History: My man works weekends. I work weeks. We've been together for 11 years. Anymore, we only see each other a few hours at a time. Weekend before last, we got into a huge fight. He made an effort to spend time with me. I had previous plans to go out with my Mom, who had been out of town for several months.
He said nothing until Sunday night, when he was visibly angry, and when I asked him why, he went through a minute-by-minute count of the entire weekend and everything I did to prevent us from spending time together.
After he mentioned splitting up 3 times, I finally said ok. If that's what you want, that's what we'll do. He left. I actually felt kind of relieved that he did. He drove around the block and came back. I confessed to him that I've been hiding depression and thoughts of suicide for 10 years or more.
He is now making a really big effort. We are going out tonight, and this weekend. He is giving me extra attention when we are able to be together. Last weekend we went out. I hit a Royal Flush, and he was angry that I wasn't playing Max Bet. He asked where I wanted to eat, and was angry that I didn't pick the Steak House. After an hour and a half, he got sulky and wanted to go home.
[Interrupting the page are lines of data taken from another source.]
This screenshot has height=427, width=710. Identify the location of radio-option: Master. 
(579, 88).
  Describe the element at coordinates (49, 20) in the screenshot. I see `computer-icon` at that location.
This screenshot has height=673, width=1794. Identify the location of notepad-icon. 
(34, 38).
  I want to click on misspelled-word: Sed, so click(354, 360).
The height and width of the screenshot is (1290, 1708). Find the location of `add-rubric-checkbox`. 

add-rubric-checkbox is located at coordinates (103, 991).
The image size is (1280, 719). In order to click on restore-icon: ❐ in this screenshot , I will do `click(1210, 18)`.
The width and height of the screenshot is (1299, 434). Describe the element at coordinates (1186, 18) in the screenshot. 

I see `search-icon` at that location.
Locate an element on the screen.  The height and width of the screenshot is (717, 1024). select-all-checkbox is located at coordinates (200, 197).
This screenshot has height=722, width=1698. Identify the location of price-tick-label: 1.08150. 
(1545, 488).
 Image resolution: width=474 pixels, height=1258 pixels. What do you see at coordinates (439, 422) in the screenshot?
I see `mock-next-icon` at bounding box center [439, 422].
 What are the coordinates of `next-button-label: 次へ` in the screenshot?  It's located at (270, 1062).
I just feel so hopeless, like no matter what, neither of us is going to be happy. I know that I'm not happy because I really do have issues. I'm seeing a psychologist and trying to fix it.
He was recently diagnosed with OCD and General Anxiety Disorder. He has been on meds for over 2 weeks now, and seems better.
I feel like he's smothering me, like he expects more from me than I can give. It seems that he wants my full attention, ALL THE TIME!
Is this normal? Is an adult relationship supposed to consist of a man, his life, and his woman, who should only have her man, and nothing else?
Do you think I am just imagining all this?
I feel like I'm going crazy! Why can't I just let myself be happy???